▶ [Task requirements] Beginning with the first line of the data below, reproduce every line unchanged, ending with the line that holds "Click the blue".

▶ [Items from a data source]
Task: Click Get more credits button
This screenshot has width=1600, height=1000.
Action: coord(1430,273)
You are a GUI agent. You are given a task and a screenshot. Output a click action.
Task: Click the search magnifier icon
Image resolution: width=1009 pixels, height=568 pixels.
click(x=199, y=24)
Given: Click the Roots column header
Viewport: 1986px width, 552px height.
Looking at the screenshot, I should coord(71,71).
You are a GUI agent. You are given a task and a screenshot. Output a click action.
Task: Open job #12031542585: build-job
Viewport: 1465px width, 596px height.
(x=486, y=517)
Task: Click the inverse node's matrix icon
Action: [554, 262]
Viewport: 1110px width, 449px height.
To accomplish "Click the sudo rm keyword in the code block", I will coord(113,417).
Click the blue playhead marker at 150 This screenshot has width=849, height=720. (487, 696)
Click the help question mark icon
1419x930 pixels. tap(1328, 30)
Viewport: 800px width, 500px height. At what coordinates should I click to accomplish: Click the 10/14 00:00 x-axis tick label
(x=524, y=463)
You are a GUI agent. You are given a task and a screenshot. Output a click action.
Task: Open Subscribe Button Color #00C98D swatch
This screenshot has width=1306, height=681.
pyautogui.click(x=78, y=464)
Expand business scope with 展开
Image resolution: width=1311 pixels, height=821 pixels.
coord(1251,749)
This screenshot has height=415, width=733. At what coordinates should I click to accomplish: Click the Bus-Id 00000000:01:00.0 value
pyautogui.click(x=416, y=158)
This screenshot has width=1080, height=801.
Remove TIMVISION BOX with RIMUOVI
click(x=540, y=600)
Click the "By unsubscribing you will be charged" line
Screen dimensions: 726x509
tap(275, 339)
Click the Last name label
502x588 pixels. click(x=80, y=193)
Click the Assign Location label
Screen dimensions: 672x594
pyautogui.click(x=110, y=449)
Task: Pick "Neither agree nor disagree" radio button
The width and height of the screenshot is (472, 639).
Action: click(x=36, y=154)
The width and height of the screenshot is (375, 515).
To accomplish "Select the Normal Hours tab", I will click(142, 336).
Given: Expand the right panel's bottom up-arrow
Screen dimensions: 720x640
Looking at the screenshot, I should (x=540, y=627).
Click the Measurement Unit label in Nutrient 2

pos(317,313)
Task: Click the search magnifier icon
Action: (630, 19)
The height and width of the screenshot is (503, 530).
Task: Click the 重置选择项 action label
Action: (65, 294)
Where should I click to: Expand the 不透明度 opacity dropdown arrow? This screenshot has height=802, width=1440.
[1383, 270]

▶ [Exercise output]
Task: Click Get more credits button
This screenshot has width=1600, height=1000.
Action: coord(1430,273)
You are a GUI agent. You are given a task and a screenshot. Output a click action.
Task: Click the search magnifier icon
Image resolution: width=1009 pixels, height=568 pixels.
click(x=199, y=24)
Given: Click the Roots column header
Viewport: 1986px width, 552px height.
Looking at the screenshot, I should coord(71,71).
You are a GUI agent. You are given a task and a screenshot. Output a click action.
Task: Open job #12031542585: build-job
Viewport: 1465px width, 596px height.
(x=486, y=517)
Task: Click the inverse node's matrix icon
Action: [554, 262]
Viewport: 1110px width, 449px height.
To accomplish "Click the sudo rm keyword in the code block", I will coord(113,417).
Click the blue playhead marker at 150 This screenshot has width=849, height=720. (487, 696)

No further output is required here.